Remind me: For the truly forgetful, Mead Wrist Reminders ($2.49 for a packet of 30) are paper bracelets children wear to remember important "to do" tasks, from turning in permission slips to being home at a certain time.
FOLDERS AND FILING
Color-code it: The easiest way to get a head start on filing and finding things later is to color-code everything from the start, DeBroff says. Make English yellow and science blue and then use that for all folders, files and notebooks. Colored file folders also make files easier to find.
Filing 101: Teach kids the basics of filing and paper management (assuming you know them yourself).
Have a hanging folder at home for each class. Within that folder should be one file that says "Active" for this week's lessons, tests and homework. Keep a separate file for material that has already been covered, but will need to be studied for final exams.
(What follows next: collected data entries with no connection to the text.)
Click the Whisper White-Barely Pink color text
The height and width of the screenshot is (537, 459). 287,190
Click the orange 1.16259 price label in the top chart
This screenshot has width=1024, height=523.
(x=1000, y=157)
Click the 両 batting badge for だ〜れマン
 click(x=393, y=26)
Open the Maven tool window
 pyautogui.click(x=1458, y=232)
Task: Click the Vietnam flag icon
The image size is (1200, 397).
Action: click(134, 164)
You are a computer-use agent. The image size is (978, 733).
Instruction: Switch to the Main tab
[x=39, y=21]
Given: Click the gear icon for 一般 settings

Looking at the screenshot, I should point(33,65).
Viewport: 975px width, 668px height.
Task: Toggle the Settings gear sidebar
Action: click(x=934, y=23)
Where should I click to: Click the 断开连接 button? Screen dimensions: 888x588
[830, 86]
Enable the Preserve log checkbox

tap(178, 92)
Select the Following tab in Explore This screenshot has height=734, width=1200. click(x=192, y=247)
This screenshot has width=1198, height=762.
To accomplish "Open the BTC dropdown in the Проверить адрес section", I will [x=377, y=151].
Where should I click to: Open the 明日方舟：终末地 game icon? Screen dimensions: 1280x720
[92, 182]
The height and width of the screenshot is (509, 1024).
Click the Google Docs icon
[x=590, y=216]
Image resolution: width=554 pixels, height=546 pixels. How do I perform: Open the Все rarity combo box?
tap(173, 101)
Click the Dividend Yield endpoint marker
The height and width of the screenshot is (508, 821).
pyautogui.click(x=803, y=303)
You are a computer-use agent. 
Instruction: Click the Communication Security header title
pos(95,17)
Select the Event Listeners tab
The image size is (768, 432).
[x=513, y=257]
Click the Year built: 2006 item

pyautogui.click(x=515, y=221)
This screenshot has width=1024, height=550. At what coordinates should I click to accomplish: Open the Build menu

Take 5 to 10 minutes each weekend going over the files with your child to decide what stays and what goes. Make this your Sunday night routine. Lay out tomorrow's clothes and go over the files.
Folders and notes: We've come far beyond the Trapper Keeper of yesteryear as the basic model keeps improving. Mead's Five Star Flex Hybrid NoteBinder ($8.99), aside from sounding like one of the Terminator's weapons, is a favorite of DeBroff's. It's a cross between a loose-leaf binder - good for handouts and assignments - and a spiral notebook for notes, with color dividers between subjects.
Some kids learn better with flash cards, but they can end up fluttering all over the house and the backpack, so the RingDex Notecards ($2.09) keeps them on a metal ring. It comes with 80 index cards in four colors.
In this electronic age, memory sticks or thumb drives that store computer files make it easier for kids to bring their work home or to the library in one tiny device. The Ativa Flash Drive ($30-$114) comes with virus protection, and the cover is attached on a hinge to keep it from being lost.
Magnetics: A niche market has exploded with hooks, pencil holders and mirrors that come with magnets for lockers to keep large items out of the way and make smaller items easier to find. You can find a variety at www.lockermate.com, www.potterybarnteen.com and in most back-to-school sections in stores.
Assign a shelf: Use one shelf for morning classes, one for afternoon classes to make it easier to find what you need. Locker Mate Adjust-A-Shelf ($6.99) adjusts to as wide or narrow as need be. Stackable narrow bins like Eldon Shelf Savers ($13.29) make better use of vertical space.
Color-code it: Assign a color for subject folders, book covers and notebooks. This makes it easier to fish out the right book and notebooks from the locker between classes.